_Passage given_
Is std::sort the best choice to do in-place sort for a huge array with limited integer value?

I want to sort an array with huge(millions or even billions) elements, while the values are integers within a small range(1 to 100 or 1 to 1000), in such a case, is std::sort and the parallelized version __gnu_parallel::sort the best choice for me?
actually I want to sort a vecotor of my own class with an integer member representing the processor index.
as there are other member inside the class, so, even if two data have same integer member that is used for comparing, they might not be regarded as same data.
Counting sort would be the right choice if you know that your range is so limited. If the range is [0,m) the most efficient way to do so it have a vector in which the index represent the element and the value the count. For example:
vector<int> to_sort;
vector<int> counts;
for (int i : to_sort) {
if (counts.size() < i) {
counts.resize(i+1, 0);
}
counts[i]++;
}
Note that the count at i is lazily initialized but you can resize once if you know m.
If you are sorting objects by some field and they are all distinct, you can modify the above as:
vector<T> to_sort;
vector<vector<const T*>> count_sorted;
for (const T& t : to_sort) {
const int i = t.sort_field()
if (count_sorted.size() < i) {
count_sorted.resize(i+1, {});
}
count_sorted[i].push_back(&t);
}
Now the main difference is that your space requirements grow substantially because you need to store the vectors of pointers. The space complexity went from O(m) to O(n). Time complexity is the same. Note that the algorithm is stable. The code above assumes that to_sort is in scope during the life cycle of count_sorted. If your Ts implement move semantics you can store the object themselves and move them in. If you need count_sorted to outlive to_sort you will need to do so or make copies.
If you have a range of type [-l, m), the substance does not change much, but your index now represents the value i + l and you need to know l beforehand.

_Recorded information_
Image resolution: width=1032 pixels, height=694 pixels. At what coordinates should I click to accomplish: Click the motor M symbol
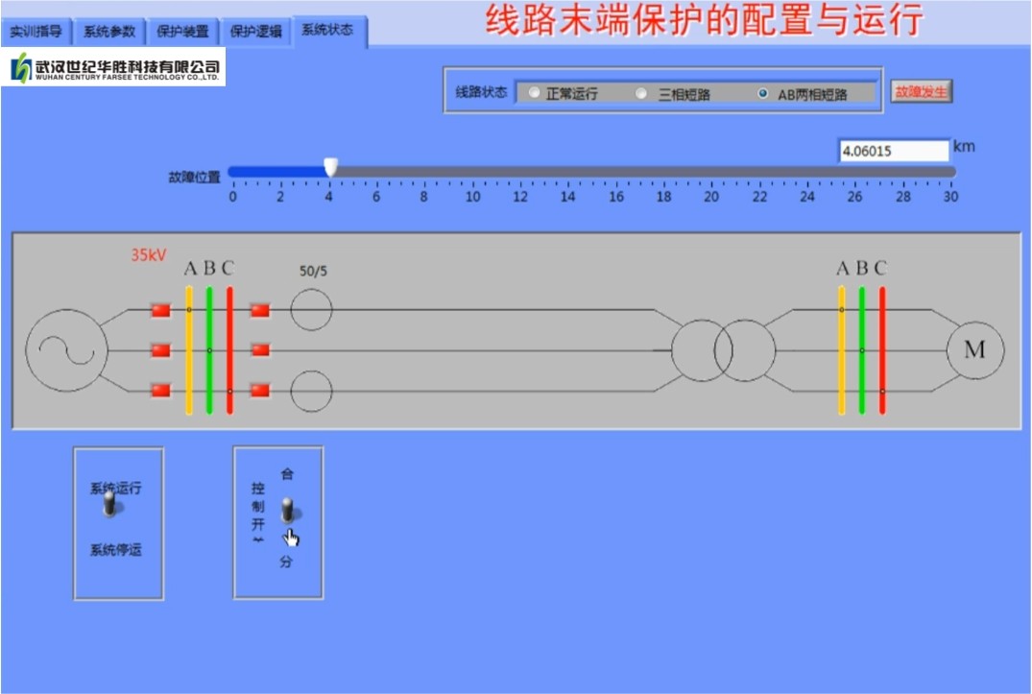(x=974, y=350)
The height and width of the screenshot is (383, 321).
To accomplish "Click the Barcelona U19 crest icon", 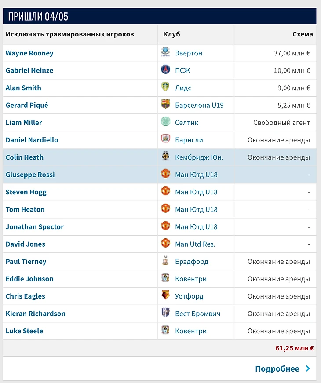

_The problem_
Rewrite the part of the sorting passage starting with "Is std::sort the" and going on through "as same data.", updating it so that "std::sort" becomes "std::stable_sort".

_Final result_
Is std::stable_sort the best choice to do in-place sort for a huge array with limited integer value?

I want to sort an array with huge(millions or even billions) elements, while the values are integers within a small range(1 to 100 or 1 to 1000), in such a case, is std::stable_sort and the parallelized version __gnu_parallel::sort the best choice for me?
actually I want to sort a vecotor of my own class with an integer member representing the processor index.
as there are other member inside the class, so, even if two data have same integer member that is used for comparing, they might not be regarded as same data.